Holmgren’s idealized Little House lifestyle led to online fame and eventually helped her land a book deal. Which is fine. Holmgren’s Tales from a Forager’s Kitchen: The Ultimate Field Guide to Evoke Curiosity and Wonderment with More Than 80 Recipes and Foraging Tips hit shelves earlier this year. And amazingly, she had more to say than would fit in that subtitle—upon its release, Holmgren and her forest-find-decorated home were featured in publications like the Star Tribune.

Here’s the problem: Forager’s Kitchen also includes recipes that use raw morel mushrooms. There’s a smoothie in there made with raw elderberries.
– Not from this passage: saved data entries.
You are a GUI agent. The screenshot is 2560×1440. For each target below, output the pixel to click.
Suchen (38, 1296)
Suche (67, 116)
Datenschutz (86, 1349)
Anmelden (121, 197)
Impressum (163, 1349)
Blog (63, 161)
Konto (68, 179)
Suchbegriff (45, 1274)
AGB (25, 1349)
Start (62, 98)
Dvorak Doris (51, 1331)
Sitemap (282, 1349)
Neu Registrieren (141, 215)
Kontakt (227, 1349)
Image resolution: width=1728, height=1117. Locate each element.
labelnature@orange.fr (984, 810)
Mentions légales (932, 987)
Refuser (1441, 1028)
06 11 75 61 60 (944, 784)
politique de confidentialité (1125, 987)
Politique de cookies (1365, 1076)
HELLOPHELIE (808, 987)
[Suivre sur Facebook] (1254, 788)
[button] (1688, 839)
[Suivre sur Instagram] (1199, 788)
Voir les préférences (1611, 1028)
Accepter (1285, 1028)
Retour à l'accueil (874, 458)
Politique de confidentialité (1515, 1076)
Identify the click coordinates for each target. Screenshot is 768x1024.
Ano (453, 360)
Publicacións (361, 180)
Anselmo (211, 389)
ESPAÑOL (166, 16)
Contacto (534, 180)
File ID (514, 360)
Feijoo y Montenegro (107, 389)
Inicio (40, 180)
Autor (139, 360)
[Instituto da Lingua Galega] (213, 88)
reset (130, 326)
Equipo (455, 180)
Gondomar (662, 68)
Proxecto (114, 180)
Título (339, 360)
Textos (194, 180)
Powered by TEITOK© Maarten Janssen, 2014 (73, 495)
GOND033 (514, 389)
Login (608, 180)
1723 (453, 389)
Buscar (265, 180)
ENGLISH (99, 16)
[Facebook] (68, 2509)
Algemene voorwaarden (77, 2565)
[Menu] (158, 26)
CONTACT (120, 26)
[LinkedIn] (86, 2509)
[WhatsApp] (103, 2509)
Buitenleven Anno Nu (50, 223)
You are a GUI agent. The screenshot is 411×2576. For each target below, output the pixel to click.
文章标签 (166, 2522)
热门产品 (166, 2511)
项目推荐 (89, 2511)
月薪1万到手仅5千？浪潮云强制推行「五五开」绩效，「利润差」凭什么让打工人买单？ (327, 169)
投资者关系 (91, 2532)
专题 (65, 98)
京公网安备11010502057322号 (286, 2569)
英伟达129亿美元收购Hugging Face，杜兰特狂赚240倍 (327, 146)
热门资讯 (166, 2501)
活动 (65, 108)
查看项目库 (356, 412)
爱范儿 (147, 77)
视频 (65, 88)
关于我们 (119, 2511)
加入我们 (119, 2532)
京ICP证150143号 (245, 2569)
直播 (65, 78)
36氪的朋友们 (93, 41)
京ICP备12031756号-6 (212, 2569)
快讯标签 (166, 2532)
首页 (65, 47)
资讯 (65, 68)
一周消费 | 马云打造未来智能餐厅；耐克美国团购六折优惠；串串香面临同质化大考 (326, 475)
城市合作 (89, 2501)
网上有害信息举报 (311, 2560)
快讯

Both of which are toxic if served uncooked.

The Internet gave Holmgren a platform and according to Shitty Pages she has risen through the ranks and is now an “Instagram influencer” (whatever the fuck that is). Thanks to fame that the Internet enabled her to accrue, she was able to publish a physical book. It just so happens that following the advice in her book could lead to some discomfort. So, yeah, thanks Internet!

I’m rather sad that this book is being recalled. I think a lot of people would benefit from direct experience in not believing every idiot thing that they read.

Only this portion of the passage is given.